Restate only the tail of the data below, starting at the line that contains "Allgemein (146, 1200)" and including the last line, word for word.

Excerpted data
════════

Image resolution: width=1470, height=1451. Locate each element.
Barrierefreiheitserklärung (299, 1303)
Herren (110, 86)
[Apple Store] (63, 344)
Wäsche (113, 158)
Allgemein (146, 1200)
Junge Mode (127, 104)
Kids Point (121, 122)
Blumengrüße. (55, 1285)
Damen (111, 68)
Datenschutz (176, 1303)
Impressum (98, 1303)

════════

Result of this task
Allgemein (146, 1200)
Junge Mode (127, 104)
Kids Point (121, 122)
Blumengrüße. (55, 1285)
Damen (111, 68)
Datenschutz (176, 1303)
Impressum (98, 1303)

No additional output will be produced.